[Records from a collection]
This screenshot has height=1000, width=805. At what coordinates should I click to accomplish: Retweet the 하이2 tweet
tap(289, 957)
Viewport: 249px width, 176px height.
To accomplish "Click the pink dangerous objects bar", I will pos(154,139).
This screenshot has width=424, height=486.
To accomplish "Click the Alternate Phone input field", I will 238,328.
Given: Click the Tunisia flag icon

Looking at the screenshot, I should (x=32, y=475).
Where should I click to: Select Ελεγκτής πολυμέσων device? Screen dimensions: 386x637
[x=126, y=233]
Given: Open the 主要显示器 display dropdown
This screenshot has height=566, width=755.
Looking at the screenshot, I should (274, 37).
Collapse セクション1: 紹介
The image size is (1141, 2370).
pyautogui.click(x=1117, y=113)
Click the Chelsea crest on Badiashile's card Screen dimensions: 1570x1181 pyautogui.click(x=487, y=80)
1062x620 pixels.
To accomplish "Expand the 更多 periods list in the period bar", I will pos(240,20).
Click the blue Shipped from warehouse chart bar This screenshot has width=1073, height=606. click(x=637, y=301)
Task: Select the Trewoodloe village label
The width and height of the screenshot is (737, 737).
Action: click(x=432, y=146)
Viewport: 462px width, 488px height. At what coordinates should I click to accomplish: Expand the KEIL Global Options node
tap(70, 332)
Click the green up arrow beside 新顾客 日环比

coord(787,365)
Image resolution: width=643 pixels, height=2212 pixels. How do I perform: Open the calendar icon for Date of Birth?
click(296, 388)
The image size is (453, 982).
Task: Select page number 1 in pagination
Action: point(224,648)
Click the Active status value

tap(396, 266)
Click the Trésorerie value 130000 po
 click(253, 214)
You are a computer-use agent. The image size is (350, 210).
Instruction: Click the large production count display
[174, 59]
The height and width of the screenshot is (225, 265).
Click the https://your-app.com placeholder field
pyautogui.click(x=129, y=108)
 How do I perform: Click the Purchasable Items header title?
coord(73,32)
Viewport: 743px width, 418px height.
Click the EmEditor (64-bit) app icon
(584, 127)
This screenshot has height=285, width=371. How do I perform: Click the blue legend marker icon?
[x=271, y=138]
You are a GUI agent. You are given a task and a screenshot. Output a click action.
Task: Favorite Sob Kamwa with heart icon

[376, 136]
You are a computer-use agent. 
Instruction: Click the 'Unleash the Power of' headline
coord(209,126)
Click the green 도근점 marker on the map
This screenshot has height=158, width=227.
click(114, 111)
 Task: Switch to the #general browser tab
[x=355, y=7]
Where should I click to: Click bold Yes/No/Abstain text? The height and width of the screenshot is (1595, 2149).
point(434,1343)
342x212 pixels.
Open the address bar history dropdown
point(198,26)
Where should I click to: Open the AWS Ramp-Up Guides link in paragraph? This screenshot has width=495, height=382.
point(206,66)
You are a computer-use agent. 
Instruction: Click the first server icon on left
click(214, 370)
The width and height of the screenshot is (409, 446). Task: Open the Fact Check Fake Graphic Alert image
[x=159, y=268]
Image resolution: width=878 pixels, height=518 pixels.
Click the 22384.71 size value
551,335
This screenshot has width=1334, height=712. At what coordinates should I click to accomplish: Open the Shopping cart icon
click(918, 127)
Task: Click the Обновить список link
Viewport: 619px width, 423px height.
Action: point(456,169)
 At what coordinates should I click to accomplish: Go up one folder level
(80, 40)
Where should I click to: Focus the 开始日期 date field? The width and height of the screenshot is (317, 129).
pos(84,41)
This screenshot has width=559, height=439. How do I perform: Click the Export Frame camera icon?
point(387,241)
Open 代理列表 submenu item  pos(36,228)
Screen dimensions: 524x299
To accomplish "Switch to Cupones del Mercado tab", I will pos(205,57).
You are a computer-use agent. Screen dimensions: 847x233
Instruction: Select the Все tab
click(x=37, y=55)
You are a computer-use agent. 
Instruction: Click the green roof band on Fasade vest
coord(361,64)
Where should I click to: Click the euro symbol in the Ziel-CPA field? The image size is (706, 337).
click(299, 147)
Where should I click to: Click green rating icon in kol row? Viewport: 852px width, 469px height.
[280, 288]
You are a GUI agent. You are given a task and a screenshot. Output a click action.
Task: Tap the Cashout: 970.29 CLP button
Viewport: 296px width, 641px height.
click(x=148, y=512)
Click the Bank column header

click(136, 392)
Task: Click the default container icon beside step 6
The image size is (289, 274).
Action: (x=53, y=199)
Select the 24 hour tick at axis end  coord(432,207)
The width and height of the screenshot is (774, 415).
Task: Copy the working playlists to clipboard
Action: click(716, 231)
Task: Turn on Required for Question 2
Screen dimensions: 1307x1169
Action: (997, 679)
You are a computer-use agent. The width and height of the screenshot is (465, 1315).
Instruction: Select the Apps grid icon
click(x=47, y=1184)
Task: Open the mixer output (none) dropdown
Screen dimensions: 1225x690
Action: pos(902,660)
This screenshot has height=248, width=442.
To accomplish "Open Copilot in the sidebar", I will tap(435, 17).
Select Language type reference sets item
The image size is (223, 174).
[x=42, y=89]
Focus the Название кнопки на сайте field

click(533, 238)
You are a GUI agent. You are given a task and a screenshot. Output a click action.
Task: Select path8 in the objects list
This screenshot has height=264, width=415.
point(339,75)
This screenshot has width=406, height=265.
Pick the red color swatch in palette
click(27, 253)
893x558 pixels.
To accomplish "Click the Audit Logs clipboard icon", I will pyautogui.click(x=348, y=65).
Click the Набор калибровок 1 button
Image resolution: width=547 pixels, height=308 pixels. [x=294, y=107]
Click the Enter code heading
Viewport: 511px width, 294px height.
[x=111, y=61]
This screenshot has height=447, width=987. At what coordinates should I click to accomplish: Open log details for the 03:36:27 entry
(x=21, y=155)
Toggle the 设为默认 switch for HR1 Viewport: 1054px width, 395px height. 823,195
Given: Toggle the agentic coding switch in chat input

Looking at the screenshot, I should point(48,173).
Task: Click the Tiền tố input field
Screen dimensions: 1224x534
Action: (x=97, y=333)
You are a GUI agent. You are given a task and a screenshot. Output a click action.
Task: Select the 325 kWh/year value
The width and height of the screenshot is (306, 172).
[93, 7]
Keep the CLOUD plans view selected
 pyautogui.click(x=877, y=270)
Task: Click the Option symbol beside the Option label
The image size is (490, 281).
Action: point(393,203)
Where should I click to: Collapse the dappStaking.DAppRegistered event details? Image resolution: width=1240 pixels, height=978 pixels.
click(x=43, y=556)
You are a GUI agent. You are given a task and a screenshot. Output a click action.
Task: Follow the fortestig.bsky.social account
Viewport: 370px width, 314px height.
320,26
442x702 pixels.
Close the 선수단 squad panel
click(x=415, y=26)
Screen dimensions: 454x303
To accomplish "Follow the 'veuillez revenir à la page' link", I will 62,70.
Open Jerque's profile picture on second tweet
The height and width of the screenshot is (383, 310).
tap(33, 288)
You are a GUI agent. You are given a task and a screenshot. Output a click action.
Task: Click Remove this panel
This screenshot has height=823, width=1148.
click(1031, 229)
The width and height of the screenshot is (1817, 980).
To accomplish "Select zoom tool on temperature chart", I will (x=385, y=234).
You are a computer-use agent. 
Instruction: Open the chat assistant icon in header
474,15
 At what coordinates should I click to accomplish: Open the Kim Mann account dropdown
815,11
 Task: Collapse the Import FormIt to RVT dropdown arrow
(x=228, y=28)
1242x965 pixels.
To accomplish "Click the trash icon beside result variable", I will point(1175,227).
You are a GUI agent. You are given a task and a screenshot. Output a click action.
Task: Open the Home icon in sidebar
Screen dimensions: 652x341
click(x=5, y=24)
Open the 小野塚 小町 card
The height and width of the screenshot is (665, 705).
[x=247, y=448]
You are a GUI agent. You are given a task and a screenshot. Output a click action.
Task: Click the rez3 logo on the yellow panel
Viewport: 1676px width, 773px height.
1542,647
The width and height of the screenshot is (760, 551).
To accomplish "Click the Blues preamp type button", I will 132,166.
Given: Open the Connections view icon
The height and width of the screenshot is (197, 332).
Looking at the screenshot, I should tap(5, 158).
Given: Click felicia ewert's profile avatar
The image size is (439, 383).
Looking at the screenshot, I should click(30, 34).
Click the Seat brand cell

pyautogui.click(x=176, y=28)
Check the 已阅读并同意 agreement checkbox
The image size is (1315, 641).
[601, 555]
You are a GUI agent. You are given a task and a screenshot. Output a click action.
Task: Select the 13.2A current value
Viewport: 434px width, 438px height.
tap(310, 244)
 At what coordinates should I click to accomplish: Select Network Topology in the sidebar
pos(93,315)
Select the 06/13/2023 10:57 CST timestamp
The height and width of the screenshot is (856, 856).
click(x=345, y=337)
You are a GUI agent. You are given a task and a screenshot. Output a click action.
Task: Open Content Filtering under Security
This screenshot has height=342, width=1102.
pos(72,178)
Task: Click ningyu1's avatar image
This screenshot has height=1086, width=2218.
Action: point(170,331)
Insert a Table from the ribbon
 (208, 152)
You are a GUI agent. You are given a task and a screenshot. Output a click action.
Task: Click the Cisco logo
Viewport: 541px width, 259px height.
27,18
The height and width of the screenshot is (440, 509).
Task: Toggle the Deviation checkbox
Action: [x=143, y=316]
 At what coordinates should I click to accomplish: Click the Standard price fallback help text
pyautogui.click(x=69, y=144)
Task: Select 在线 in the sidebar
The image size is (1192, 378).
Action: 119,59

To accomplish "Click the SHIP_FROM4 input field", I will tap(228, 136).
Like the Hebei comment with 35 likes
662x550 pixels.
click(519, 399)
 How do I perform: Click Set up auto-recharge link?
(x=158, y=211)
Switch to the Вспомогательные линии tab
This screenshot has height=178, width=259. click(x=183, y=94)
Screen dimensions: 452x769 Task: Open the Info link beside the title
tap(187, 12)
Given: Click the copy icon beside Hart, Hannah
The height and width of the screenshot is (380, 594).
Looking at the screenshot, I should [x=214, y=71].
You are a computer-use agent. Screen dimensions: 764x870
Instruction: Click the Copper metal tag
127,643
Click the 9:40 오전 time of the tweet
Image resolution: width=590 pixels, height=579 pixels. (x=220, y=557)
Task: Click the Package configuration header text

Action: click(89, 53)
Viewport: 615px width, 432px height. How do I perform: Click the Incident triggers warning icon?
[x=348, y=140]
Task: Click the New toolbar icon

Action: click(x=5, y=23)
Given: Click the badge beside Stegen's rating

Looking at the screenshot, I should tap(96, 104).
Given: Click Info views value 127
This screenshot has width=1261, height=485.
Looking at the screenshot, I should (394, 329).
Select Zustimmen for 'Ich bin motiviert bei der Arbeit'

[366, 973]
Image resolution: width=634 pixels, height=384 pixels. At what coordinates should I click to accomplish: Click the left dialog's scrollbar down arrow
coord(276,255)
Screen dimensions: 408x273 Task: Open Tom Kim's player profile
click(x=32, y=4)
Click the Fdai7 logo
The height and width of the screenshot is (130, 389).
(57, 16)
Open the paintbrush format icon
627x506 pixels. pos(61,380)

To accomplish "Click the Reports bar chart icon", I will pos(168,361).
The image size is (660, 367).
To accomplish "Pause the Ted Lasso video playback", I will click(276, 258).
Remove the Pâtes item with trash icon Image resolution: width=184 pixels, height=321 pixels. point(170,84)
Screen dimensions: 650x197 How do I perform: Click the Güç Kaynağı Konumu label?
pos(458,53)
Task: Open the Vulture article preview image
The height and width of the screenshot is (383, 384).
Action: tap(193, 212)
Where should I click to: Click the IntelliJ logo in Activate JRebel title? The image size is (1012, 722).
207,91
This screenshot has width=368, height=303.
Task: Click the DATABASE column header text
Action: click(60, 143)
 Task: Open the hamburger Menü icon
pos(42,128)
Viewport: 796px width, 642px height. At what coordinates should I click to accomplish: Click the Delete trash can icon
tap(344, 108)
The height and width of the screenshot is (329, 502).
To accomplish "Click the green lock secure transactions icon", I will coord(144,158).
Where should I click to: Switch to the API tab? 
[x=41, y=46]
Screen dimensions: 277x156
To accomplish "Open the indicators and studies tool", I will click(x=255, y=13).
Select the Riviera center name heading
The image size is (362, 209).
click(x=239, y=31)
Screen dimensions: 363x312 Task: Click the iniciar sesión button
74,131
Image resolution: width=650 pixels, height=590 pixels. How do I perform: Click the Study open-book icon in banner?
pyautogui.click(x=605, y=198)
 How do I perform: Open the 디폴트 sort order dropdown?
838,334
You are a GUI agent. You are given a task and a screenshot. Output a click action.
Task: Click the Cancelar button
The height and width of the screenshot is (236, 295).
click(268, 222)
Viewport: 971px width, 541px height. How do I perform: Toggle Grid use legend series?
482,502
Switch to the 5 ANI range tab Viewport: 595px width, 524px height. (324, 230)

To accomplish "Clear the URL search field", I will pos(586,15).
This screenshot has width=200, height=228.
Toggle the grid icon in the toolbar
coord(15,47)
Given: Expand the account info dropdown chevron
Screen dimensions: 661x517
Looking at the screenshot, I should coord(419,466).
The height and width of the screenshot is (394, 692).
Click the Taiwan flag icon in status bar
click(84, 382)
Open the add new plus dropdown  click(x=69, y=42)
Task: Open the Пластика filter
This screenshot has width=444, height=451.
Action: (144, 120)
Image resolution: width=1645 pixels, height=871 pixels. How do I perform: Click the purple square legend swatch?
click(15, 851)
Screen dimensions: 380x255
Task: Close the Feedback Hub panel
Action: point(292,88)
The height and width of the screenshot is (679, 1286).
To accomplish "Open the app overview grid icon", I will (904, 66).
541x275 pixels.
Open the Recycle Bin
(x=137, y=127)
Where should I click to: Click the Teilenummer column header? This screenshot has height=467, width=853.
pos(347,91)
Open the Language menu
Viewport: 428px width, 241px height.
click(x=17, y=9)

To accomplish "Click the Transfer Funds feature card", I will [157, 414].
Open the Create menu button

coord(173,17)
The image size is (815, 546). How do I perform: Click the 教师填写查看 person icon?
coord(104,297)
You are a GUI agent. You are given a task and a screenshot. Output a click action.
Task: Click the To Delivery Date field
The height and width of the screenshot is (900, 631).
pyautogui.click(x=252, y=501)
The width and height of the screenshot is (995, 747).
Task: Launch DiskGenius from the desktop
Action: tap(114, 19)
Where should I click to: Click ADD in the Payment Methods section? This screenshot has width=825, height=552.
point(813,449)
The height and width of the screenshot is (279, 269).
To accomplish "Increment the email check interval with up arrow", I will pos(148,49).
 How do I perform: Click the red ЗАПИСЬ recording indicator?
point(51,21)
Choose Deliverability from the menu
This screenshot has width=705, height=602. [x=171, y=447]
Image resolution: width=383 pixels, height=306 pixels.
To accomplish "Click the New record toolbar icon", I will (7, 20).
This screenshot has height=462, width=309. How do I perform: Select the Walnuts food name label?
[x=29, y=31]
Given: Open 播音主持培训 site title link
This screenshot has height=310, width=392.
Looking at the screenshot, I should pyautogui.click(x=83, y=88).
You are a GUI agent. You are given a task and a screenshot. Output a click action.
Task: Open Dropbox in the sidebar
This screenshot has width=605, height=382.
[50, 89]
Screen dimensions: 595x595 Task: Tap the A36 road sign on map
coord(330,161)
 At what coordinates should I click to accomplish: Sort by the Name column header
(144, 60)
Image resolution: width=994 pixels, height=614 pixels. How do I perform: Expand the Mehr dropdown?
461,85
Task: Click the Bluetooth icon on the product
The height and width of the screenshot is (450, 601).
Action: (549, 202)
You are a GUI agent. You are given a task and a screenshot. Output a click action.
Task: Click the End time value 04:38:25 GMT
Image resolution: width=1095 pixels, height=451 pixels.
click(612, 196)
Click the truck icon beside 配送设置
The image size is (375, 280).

WORK REQUIRED: Of the lines above, extract only those from the line with "Open the Language menu" to the line with "Given: Open 播音主持培训 site title link", both included, exactly as written.

ANSWER BOX:
Open the Language menu
Viewport: 428px width, 241px height.
click(x=17, y=9)

To accomplish "Click the Transfer Funds feature card", I will [157, 414].
Open the Create menu button

coord(173,17)
The image size is (815, 546). How do I perform: Click the 教师填写查看 person icon?
coord(104,297)
You are a GUI agent. You are given a task and a screenshot. Output a click action.
Task: Click the To Delivery Date field
The height and width of the screenshot is (900, 631).
pyautogui.click(x=252, y=501)
The width and height of the screenshot is (995, 747).
Task: Launch DiskGenius from the desktop
Action: tap(114, 19)
Where should I click to: Click ADD in the Payment Methods section? This screenshot has width=825, height=552.
point(813,449)
The height and width of the screenshot is (279, 269).
To accomplish "Increment the email check interval with up arrow", I will pos(148,49).
 How do I perform: Click the red ЗАПИСЬ recording indicator?
point(51,21)
Choose Deliverability from the menu
This screenshot has width=705, height=602. [x=171, y=447]
Image resolution: width=383 pixels, height=306 pixels.
To accomplish "Click the New record toolbar icon", I will (7, 20).
This screenshot has height=462, width=309. How do I perform: Select the Walnuts food name label?
[x=29, y=31]
Given: Open 播音主持培训 site title link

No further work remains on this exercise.